The problem
Reproduce the part of the material that opens with the line containing "Where should I click to: Point" and closes with the line containing "Action: point(734,464)", both of those lines included. Leave the pictures out.

■ ■ ■

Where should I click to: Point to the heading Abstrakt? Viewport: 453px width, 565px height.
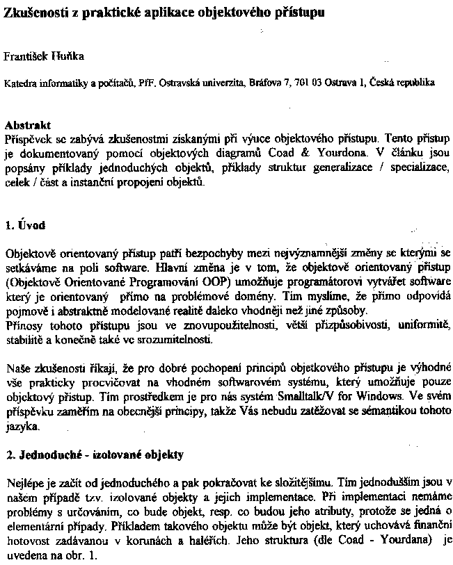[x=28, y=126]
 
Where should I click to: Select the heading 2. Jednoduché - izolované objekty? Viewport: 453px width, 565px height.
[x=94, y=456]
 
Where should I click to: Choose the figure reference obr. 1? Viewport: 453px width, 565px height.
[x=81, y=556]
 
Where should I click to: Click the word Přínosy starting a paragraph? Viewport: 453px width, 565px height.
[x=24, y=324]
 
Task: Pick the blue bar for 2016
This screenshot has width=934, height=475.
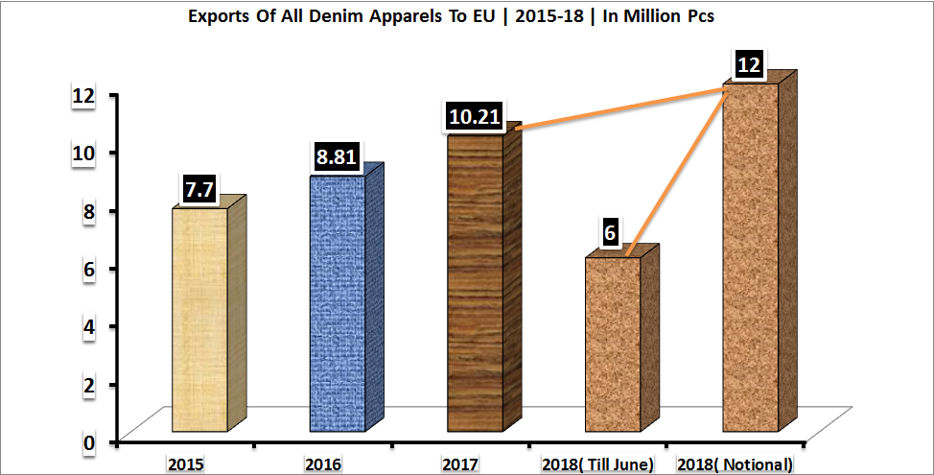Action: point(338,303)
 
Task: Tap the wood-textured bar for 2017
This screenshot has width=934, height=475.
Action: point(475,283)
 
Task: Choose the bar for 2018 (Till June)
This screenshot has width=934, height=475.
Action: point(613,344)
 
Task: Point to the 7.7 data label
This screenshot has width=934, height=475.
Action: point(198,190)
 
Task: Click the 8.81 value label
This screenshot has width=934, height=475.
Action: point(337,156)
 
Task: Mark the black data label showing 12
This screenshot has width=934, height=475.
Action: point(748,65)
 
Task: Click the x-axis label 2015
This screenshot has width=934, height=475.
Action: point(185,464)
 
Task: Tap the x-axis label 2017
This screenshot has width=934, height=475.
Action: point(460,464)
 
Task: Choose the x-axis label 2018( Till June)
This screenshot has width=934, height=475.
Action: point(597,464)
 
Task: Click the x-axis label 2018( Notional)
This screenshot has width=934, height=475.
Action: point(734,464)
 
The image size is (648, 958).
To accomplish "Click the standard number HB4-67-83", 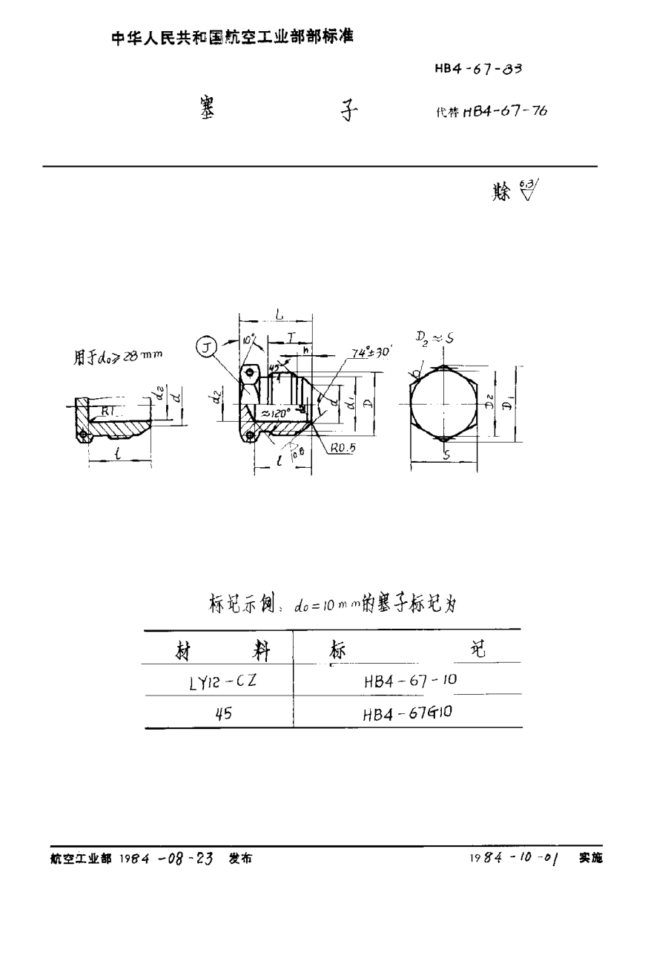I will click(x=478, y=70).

■ ■ ■

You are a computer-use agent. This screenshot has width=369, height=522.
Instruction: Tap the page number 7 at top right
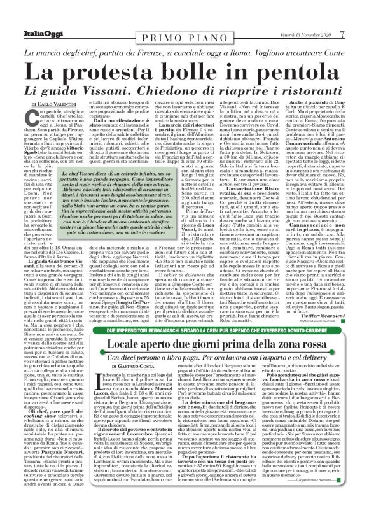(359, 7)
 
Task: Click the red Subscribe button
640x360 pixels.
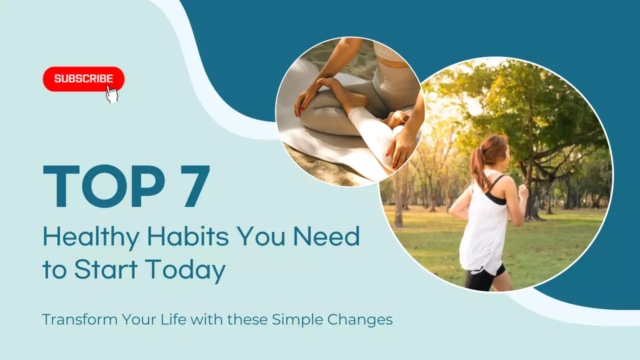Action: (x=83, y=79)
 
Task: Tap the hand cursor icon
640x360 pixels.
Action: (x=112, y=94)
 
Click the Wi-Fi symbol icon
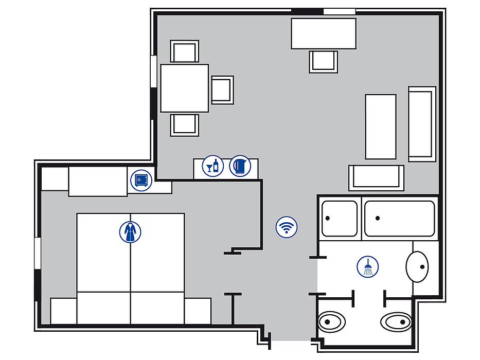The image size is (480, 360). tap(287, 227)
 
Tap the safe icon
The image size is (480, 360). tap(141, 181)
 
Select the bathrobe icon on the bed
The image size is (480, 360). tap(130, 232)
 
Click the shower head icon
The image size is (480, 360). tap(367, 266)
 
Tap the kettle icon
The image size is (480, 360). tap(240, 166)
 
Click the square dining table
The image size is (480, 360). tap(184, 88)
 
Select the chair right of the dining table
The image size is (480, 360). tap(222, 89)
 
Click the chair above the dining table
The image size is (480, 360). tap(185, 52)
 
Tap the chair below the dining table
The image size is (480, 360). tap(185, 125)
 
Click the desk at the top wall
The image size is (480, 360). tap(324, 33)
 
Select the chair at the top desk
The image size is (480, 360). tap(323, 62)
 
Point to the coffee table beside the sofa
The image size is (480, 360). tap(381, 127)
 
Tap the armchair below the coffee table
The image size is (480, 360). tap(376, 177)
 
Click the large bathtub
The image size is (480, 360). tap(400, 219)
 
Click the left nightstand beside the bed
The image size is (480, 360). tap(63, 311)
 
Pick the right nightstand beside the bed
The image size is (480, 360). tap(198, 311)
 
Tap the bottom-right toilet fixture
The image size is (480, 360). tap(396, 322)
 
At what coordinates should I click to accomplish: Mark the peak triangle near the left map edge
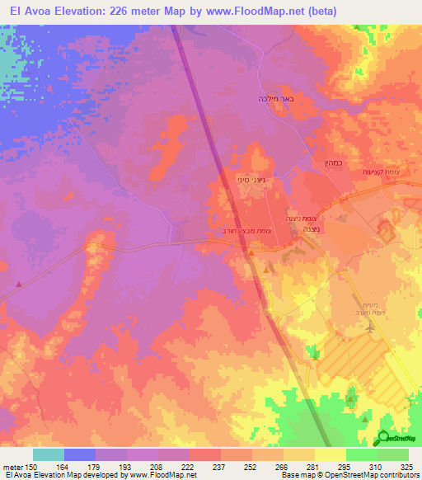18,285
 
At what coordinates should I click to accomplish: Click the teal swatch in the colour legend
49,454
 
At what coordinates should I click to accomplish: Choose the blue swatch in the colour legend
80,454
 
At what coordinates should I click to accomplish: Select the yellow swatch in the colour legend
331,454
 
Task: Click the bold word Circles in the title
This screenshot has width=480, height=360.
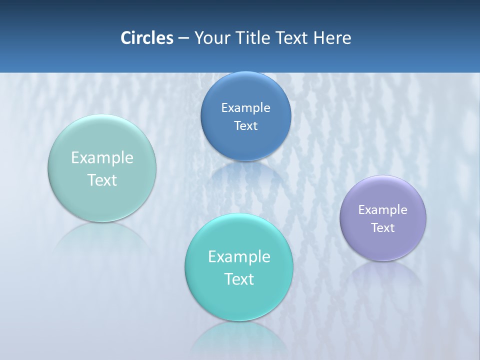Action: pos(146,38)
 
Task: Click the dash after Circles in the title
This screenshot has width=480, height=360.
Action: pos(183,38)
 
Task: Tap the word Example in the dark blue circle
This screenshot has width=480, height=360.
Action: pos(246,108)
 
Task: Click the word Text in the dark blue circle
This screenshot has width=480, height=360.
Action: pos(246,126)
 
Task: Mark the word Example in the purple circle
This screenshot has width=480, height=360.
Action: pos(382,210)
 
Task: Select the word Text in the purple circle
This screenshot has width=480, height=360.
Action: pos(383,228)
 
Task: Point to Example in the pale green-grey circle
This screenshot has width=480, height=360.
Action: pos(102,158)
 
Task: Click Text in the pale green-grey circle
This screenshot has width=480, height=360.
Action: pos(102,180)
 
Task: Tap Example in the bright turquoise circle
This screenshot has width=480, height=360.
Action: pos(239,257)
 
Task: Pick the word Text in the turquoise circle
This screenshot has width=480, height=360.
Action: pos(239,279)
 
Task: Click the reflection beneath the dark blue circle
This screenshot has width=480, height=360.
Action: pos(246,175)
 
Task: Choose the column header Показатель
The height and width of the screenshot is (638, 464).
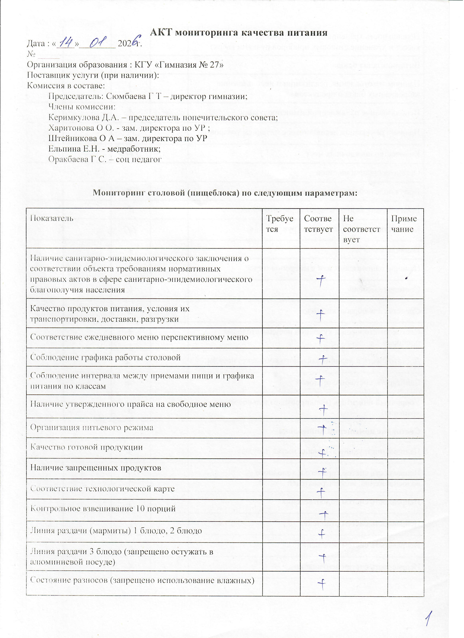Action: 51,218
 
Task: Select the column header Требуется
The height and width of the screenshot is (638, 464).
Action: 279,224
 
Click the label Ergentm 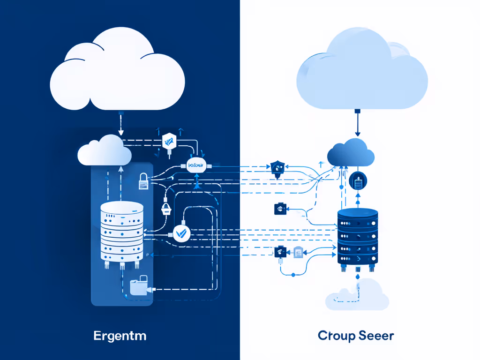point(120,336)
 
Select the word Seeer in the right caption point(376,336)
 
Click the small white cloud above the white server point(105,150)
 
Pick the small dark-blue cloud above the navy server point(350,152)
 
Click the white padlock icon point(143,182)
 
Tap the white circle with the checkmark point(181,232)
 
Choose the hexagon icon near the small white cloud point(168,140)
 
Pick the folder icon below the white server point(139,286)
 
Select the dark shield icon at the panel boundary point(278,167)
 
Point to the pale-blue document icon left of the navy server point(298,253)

■ ■ ■

Solution for this exercise
Where should I click to: Point to the heading Abstrakt? Viewport: 453px width, 565px height.
[x=28, y=126]
 
Where should I click to: Select the heading 2. Jednoduché - izolované objekty? Viewport: 453px width, 565px height.
[x=94, y=456]
 
Where should I click to: Choose the figure reference obr. 1? Viewport: 453px width, 565px height.
[x=81, y=556]
 
Where should I click to: Click the word Přínosy starting a paragraph? Viewport: 453px width, 565px height.
[x=24, y=324]
 
Task: Pick the blue bar for 2016
This screenshot has width=934, height=475.
Action: point(338,303)
 
Task: Tap the wood-textured bar for 2017
This screenshot has width=934, height=475.
Action: point(475,283)
 
Task: Choose the bar for 2018 (Till June)
This screenshot has width=934, height=475.
Action: point(613,344)
 
Task: Point to the 7.7 data label
This screenshot has width=934, height=475.
Action: point(198,190)
 
Task: Click the 8.81 value label
This screenshot has width=934, height=475.
Action: point(337,156)
 
Task: Mark the black data label showing 12
This screenshot has width=934, height=475.
Action: point(748,65)
 
Task: Click the x-axis label 2015
This screenshot has width=934, height=475.
Action: point(185,464)
 
Task: Tap the x-axis label 2017
This screenshot has width=934, height=475.
Action: point(460,464)
 
Task: Choose the x-axis label 2018( Till June)
This screenshot has width=934, height=475.
Action: point(597,464)
 
Task: Click the x-axis label 2018( Notional)
This screenshot has width=934, height=475.
Action: point(734,464)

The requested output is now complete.